Recorded information =>
---
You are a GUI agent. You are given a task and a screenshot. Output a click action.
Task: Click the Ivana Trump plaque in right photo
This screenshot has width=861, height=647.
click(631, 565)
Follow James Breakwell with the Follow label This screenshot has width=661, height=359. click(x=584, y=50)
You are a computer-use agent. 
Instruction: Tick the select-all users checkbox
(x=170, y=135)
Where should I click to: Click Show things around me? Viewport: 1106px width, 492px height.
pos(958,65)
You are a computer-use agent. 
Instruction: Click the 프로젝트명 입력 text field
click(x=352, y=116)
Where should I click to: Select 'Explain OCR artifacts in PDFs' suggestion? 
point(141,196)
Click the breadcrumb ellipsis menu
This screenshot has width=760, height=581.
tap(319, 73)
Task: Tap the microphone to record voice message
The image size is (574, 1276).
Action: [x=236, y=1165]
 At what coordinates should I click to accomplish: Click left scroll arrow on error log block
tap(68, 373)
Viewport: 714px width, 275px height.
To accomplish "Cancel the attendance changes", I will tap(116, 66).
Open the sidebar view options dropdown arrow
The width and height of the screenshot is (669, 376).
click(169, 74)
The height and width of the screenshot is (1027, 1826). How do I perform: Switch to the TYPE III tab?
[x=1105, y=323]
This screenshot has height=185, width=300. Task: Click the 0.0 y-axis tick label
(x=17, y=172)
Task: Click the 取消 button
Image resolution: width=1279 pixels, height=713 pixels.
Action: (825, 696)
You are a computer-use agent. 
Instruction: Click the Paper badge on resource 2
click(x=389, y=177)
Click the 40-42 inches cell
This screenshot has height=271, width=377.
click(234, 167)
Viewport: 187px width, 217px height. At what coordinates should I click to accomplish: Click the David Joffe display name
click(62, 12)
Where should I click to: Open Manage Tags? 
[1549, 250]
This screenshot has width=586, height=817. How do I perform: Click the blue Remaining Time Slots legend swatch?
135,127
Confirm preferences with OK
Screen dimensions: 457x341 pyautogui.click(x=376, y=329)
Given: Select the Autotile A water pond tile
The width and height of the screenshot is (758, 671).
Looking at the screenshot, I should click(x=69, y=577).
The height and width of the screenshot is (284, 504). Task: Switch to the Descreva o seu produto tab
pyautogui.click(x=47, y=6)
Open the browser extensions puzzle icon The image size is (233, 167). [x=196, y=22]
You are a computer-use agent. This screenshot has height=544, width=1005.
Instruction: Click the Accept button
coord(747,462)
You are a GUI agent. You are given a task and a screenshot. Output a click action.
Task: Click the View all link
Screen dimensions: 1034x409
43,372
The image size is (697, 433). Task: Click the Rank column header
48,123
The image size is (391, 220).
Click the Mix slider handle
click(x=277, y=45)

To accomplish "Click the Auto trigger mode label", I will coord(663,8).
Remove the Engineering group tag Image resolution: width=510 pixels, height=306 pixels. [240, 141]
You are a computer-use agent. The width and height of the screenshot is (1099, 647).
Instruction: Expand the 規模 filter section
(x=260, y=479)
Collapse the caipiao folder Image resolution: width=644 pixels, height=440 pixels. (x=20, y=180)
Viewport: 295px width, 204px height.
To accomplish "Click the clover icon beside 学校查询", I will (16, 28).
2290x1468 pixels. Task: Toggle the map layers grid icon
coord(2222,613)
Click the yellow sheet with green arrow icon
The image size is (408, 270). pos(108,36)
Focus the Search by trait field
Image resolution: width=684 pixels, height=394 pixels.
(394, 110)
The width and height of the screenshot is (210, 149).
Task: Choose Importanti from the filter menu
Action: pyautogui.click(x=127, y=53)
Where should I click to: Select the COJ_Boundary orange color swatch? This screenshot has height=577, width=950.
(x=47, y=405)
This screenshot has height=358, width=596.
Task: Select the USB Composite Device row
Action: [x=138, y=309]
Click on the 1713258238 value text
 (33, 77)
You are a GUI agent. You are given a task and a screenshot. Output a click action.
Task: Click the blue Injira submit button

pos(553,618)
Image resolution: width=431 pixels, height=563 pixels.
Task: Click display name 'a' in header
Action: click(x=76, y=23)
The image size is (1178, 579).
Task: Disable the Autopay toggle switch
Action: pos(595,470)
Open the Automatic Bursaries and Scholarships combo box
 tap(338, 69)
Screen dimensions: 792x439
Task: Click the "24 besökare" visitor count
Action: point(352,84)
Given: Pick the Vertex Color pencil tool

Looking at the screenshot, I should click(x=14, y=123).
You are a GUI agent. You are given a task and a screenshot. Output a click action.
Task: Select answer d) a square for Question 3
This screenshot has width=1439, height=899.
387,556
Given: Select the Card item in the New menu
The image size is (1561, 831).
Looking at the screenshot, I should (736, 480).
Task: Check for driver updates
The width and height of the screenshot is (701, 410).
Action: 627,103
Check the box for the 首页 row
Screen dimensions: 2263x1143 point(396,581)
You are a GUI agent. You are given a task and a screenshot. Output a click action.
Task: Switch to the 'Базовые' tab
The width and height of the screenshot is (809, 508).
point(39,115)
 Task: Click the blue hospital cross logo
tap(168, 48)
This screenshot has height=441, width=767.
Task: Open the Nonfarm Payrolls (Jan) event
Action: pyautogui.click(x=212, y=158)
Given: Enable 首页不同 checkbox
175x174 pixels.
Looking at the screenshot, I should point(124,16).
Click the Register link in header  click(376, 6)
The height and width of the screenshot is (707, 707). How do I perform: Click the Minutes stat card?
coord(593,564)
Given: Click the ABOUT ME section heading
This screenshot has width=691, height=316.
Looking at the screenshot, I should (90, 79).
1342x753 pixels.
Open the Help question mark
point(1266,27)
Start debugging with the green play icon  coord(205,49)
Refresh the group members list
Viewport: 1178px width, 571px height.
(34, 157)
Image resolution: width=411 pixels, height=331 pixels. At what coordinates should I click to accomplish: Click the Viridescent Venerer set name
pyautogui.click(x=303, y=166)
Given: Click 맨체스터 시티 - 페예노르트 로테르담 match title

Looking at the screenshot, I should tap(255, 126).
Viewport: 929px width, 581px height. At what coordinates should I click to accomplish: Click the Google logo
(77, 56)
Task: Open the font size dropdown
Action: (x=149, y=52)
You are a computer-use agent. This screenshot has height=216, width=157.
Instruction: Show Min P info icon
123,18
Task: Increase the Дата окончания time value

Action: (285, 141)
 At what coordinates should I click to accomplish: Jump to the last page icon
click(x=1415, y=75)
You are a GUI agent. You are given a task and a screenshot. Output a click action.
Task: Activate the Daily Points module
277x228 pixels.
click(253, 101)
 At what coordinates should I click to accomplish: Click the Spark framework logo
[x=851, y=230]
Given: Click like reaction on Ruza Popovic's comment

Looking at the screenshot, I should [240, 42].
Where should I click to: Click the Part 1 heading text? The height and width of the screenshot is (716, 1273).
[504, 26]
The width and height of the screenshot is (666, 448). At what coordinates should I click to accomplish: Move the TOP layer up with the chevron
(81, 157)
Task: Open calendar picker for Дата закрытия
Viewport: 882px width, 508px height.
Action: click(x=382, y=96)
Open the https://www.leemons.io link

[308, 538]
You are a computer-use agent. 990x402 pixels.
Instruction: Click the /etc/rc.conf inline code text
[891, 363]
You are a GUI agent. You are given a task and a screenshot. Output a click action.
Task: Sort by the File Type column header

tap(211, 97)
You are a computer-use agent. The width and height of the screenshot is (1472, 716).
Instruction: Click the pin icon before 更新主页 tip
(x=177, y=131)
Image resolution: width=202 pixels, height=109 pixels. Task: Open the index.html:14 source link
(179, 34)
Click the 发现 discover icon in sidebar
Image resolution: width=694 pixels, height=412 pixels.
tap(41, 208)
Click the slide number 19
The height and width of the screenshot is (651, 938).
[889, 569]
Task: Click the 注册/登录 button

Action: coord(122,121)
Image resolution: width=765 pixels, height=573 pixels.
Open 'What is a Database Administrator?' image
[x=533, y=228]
---
What needs to be done => Report every line of the data above that contains the word "logo", matching its case.

Solution =>
 Task: Click the blue hospital cross logo
Viewport: 929px width, 581px height. At what coordinates should I click to accomplish: Click the Google logo
 At what coordinates should I click to accomplish: Click the Spark framework logo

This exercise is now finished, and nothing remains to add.